Liner Support Vector Machine

In [None]:
from sklearn.linear_model import LogisticRegression
Logistic = LogisticRegression()

In [None]:
Logistic.fit(X_train, Y_train)

In [None]:
X_train_prediction = Logistic.predict(X_train)
training_data_accuracy = accuracy_score(X_train_prediction, Y_train)

In [None]:
print('Accuracy on Training data : ', training_data_accuracy)

SVC

In [None]:
classifier = svm.SVC(kernel='linear')

In [None]:
#training the support vector Machine Classifier
classifier.fit(X_train, Y_train)

In [None]:
# accuracy score on the training data
X_train_prediction = classifier.predict(X_train)
training_data_accuracy = accuracy_score(X_train_prediction, Y_train)

In [None]:
print('Accuracy score of the training data : ', training_data_accuracy)

In [None]:
# accuracy score on the test data
X_test_prediction = classifier.predict(X_test)
test_data_accuracy = accuracy_score(X_test_prediction, Y_test)

In [None]:
print('Accuracy score of the test data : ', test_data_accuracy)

## DecisionTreeClassifier

In [None]:
from sklearn.tree import DecisionTreeClassifier

dtc = DecisionTreeClassifier()
dtc.fit(X_train, Y_train)

X_test_prediction = dtc.predict(X_test)
test_data_accuracy = accuracy_score(X_test_prediction, Y_test)
print('Accuracy on Test data : ', test_data_accuracy)

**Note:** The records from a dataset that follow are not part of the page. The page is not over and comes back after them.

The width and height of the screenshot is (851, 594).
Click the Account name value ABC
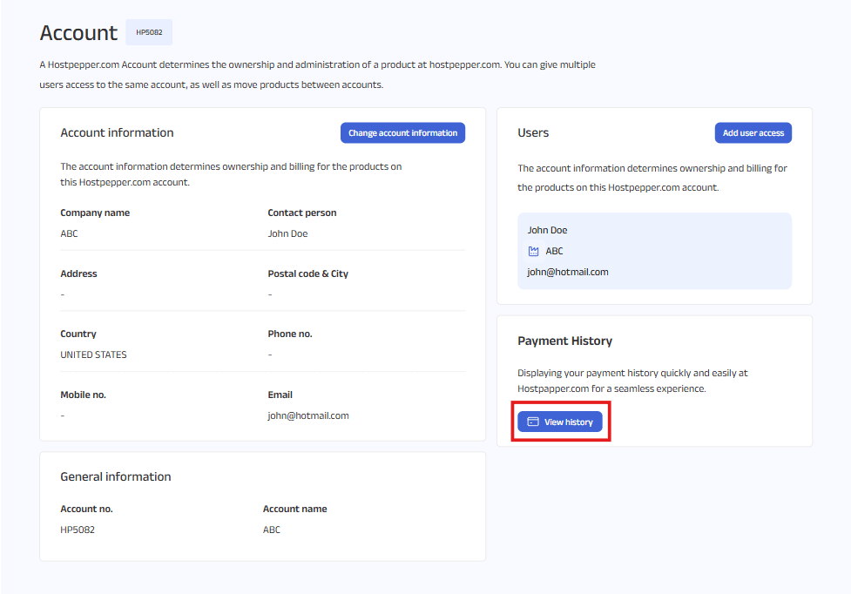272,530
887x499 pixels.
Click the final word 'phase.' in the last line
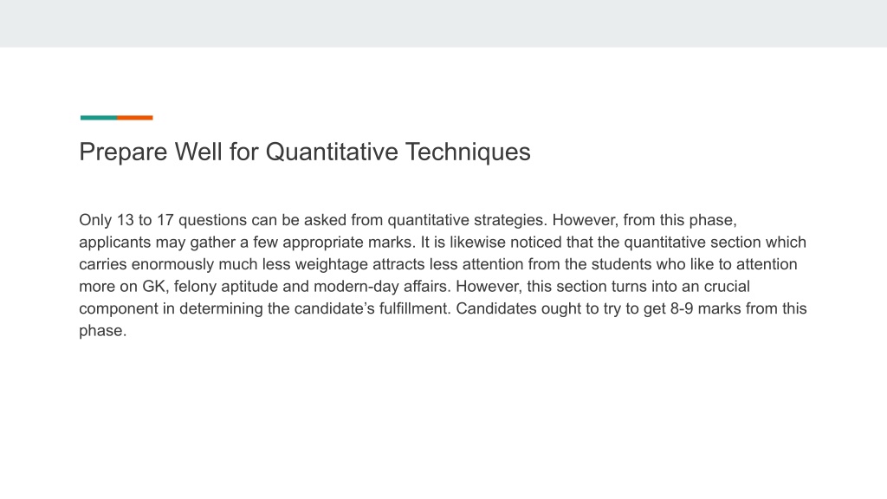[x=103, y=330]
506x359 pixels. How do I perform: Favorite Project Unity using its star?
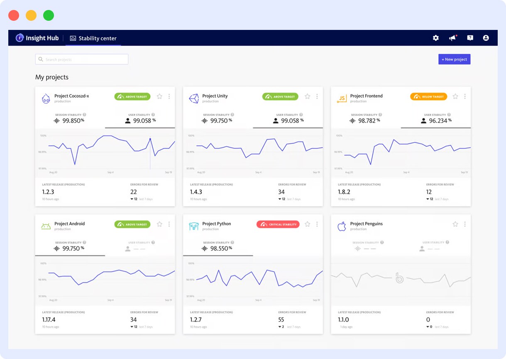307,96
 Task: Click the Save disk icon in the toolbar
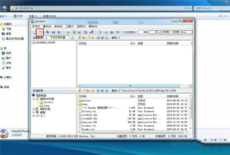tap(54, 32)
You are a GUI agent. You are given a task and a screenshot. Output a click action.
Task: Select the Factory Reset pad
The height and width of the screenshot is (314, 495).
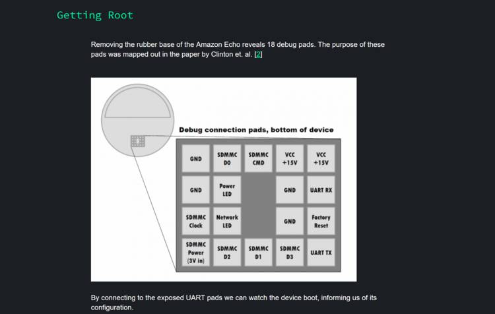point(321,221)
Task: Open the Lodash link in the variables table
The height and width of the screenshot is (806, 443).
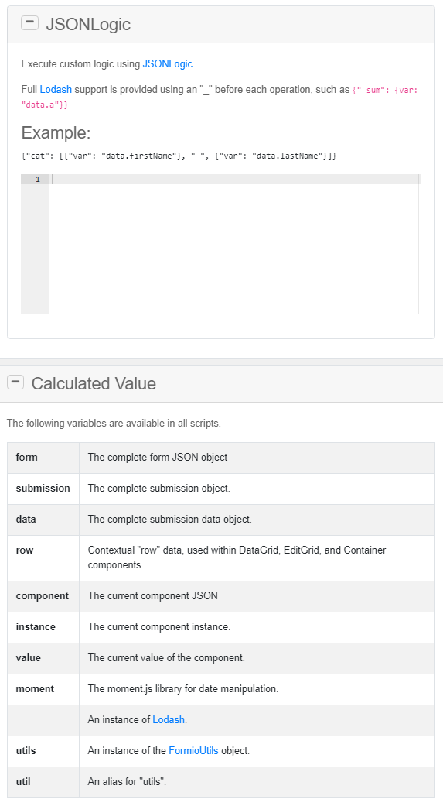Action: (x=169, y=719)
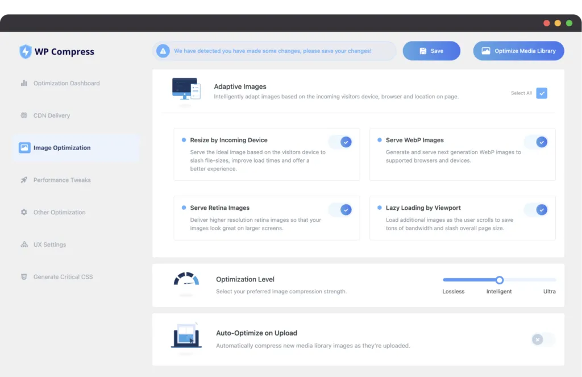Screen dimensions: 582x377
Task: Uncheck the Select All checkbox
Action: point(542,93)
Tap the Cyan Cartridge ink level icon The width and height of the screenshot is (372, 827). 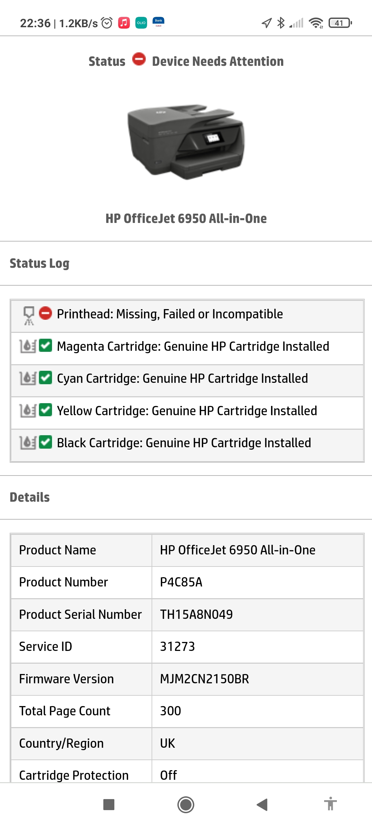[x=28, y=378]
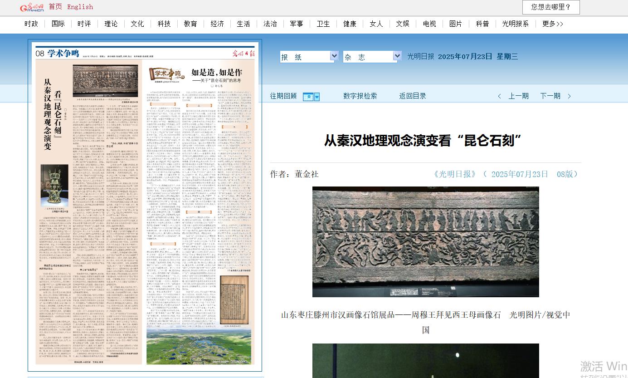Screen dimensions: 628x378
Task: Click the right arrow beside 下一期
Action: [570, 96]
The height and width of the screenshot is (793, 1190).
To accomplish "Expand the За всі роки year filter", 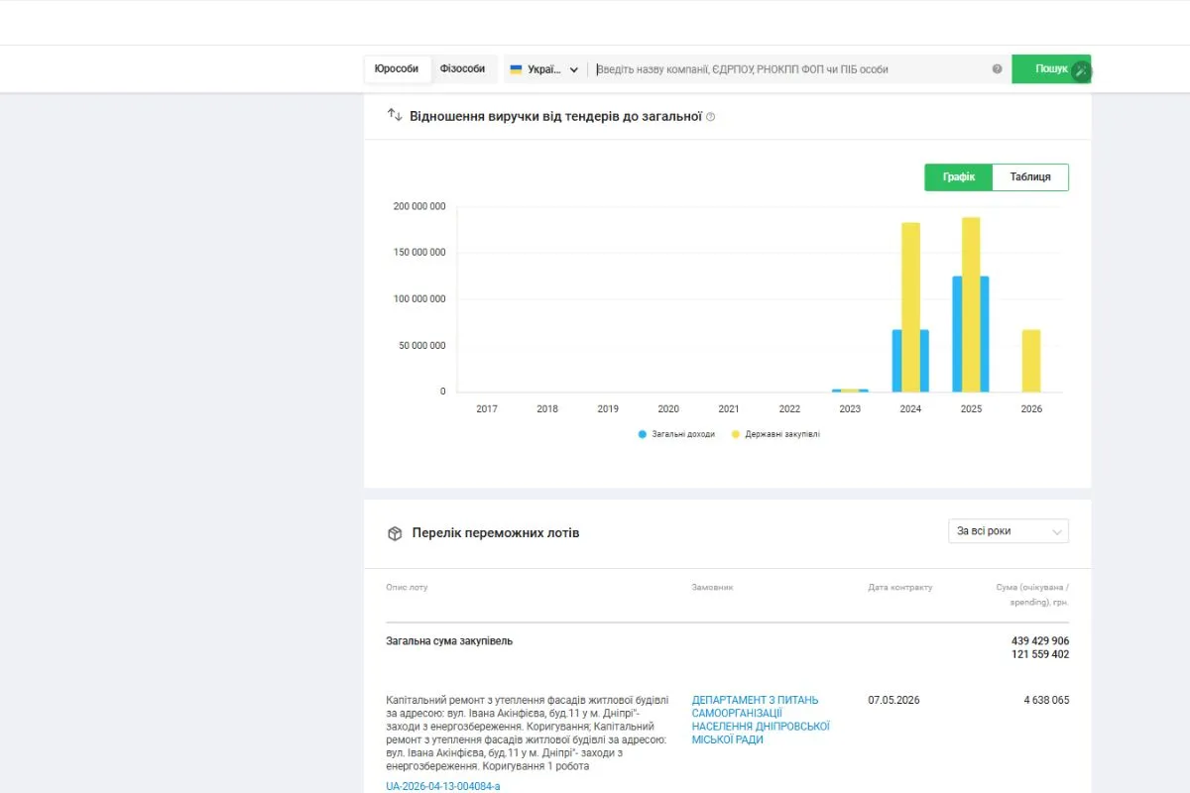I will point(1009,531).
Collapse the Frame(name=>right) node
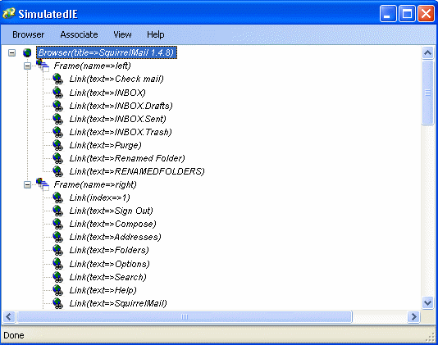The image size is (438, 345). [x=27, y=184]
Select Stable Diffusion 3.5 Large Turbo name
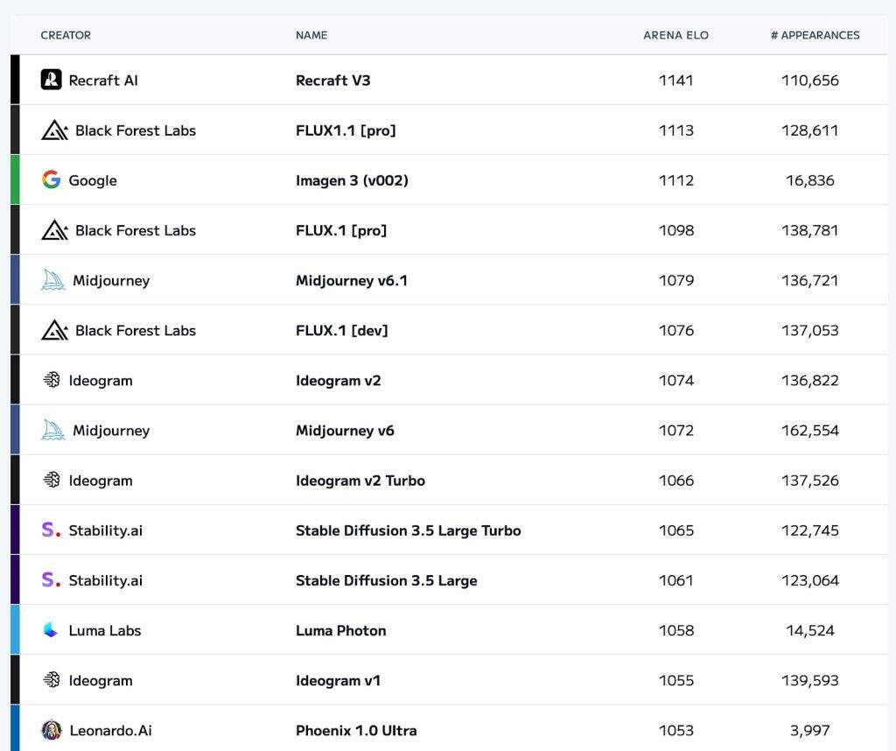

Making a Predictive System

In [None]:
import pickle

with open('diabetes_model.pkl', 'wb') as file:
    pickle.dump({'classifier': classifier, 'scaler': scaler}, file)


In [None]:
with open('diabetes_model.pkl', 'rb') as file:
    model_data = pickle.load(file)

# Extract the classifier and scaler from the dictionary
loaded_classifier = model_data['classifier']
scaler = model_data['scaler']

# Example input data for prediction
input_data = (8,176,90,34,300,33.7,0.467,58)

# Convert input_data to a NumPy array and reshape
input_data_as_numpy_array = np.asarray(input_data)
input_data_reshaped = input_data_as_numpy_array.reshape(1, -1)

# Standardize the input data using the scaler
std_data = scaler.transform(input_data_reshaped)

# Make predictions
prediction = loaded_classifier.predict(std_data)

# Print the prediction
print("Prediction:", prediction)

if prediction[0] == 0:
    print('The person is not diabetic.')
else:
    print('The person is diabetic.')